During this period, I have been doing some bug hunting in regard to this.
For example, when Kirben first mentioned strange graphical glitches occuring in the intro to freddicove, I started msvc debugger and traced the issue to an error in the SDL copyRectToScreen method, that I had failed to correct when changing to 16-bit — when testing for the special case of a rectangle being the full width of the screen, it checked the rectangle’s pitch (or number of bytes from the start of one line to the start of the next), instead of width (or number of pixels from the start of one line to the start of the next) for equality with the screen width, resulting in the case being used when the rectangle being copied was half the screen width, but not when it was full.
I then corrected this error, and began looking at similar glitches that had been reported in baseball2001, and spyfox3.
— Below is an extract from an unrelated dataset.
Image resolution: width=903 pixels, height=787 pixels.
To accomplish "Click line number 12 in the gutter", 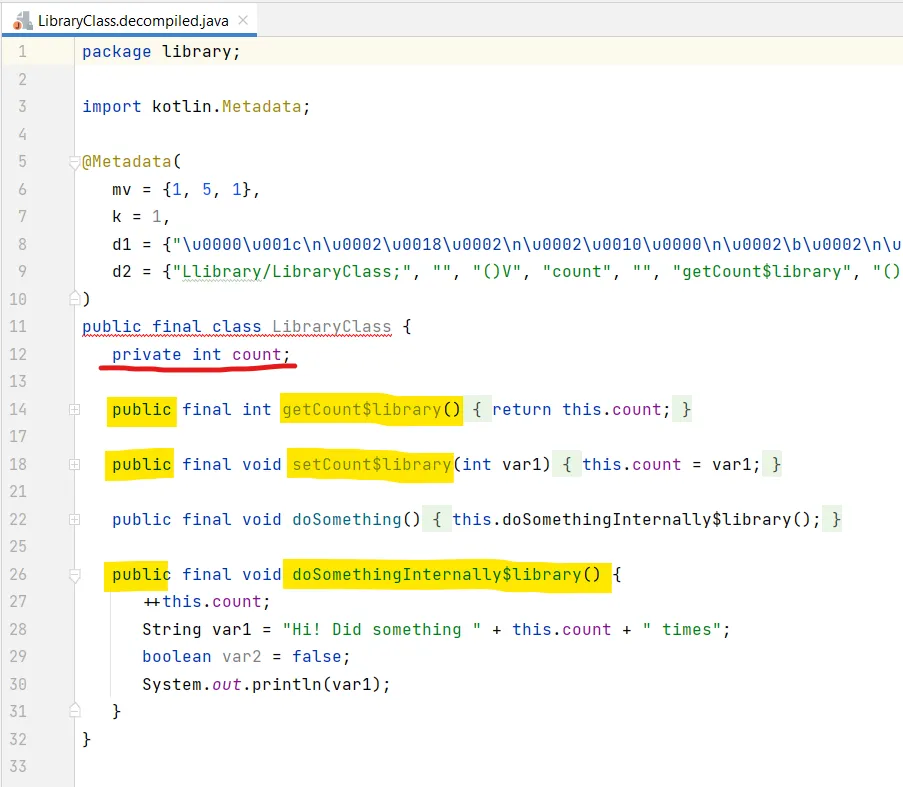I will [x=22, y=354].
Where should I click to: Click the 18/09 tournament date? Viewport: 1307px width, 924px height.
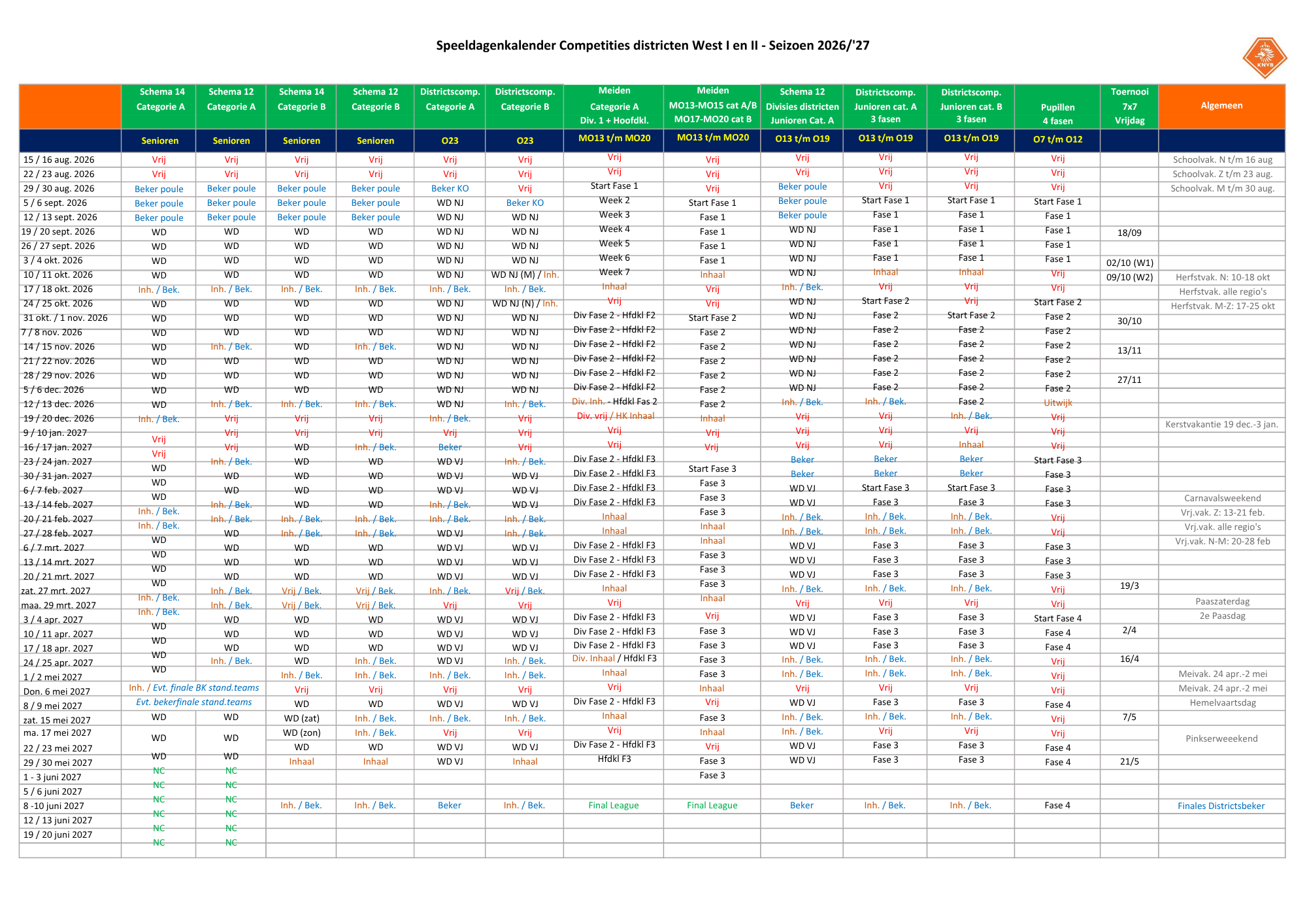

During this time, the full versions of Spy Fox 3, Backyard Soccer MLS, Freddi Fish 5: The Case of Coral Cove, and Moonbase Commander arrived from ebay, and I began using those for testing. So far, I have concentrated primarily on Spy Fox 3, as it seemed to have the highest instance of graphical errors.
Long story short: Kirben seems to have fixed all of the known display errors that were internal to the Scumm engine, and I now have cursors displaying in 16-bit, because the work he did fixing hePalettes to work properly in 16-bit was incompatible with the cursors rendering properly in 8-bit mode. (I have screenshots of this, but this post is cluttered as it is, and little, if any, difference is visible from those cursors rendering properly in 8-bit.)
Additionally because of all these rapid developments on the scumm engine, I will begin discussion and work on the API as soon as Sev gets back from his vacation.